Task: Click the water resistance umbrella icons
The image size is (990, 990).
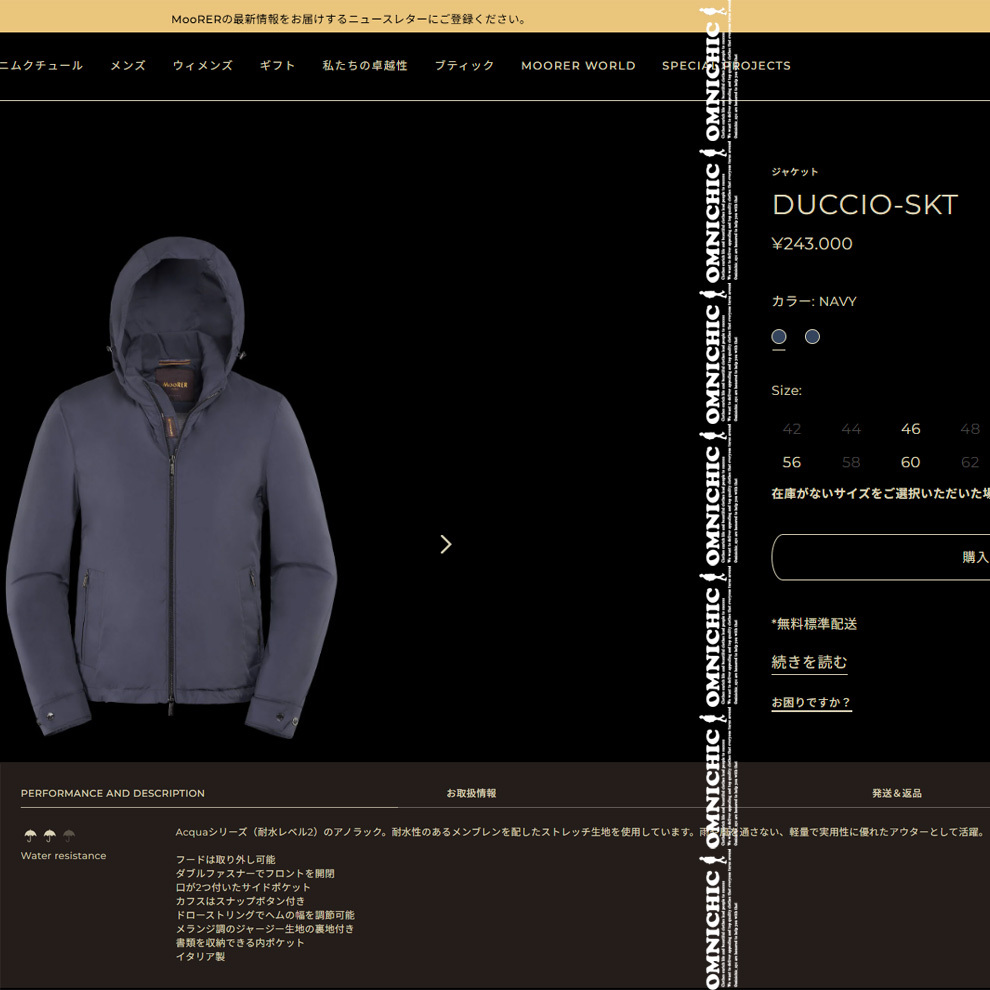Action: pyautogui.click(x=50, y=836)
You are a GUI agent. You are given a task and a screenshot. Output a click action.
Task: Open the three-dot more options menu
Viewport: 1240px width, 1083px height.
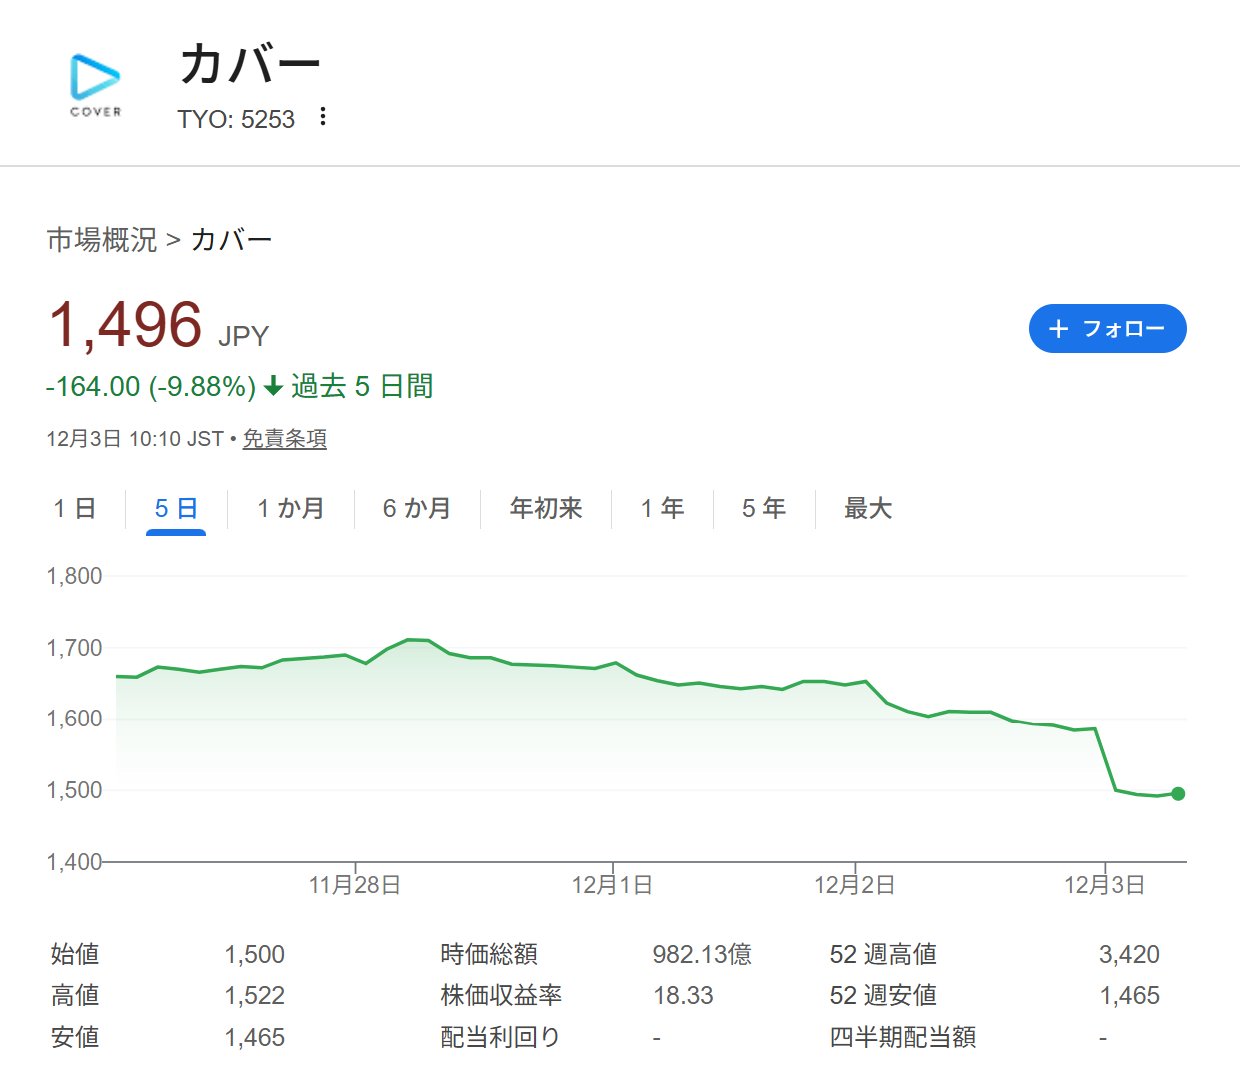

== YOUR TASK ==
Arrange the listing above as a numbered list, one line per entry, skipping any blank lines and leaving the pictures out.

== ANSWER TO THE EXERCISE ==
1. Task: Click the water resistance umbrella icons
2. The image size is (990, 990).
3. Action: pyautogui.click(x=50, y=836)
4. You are a GUI agent. You are given a task and a screenshot. Output a click action.
5. Task: Open the three-dot more options menu
6. Viewport: 1240px width, 1083px height.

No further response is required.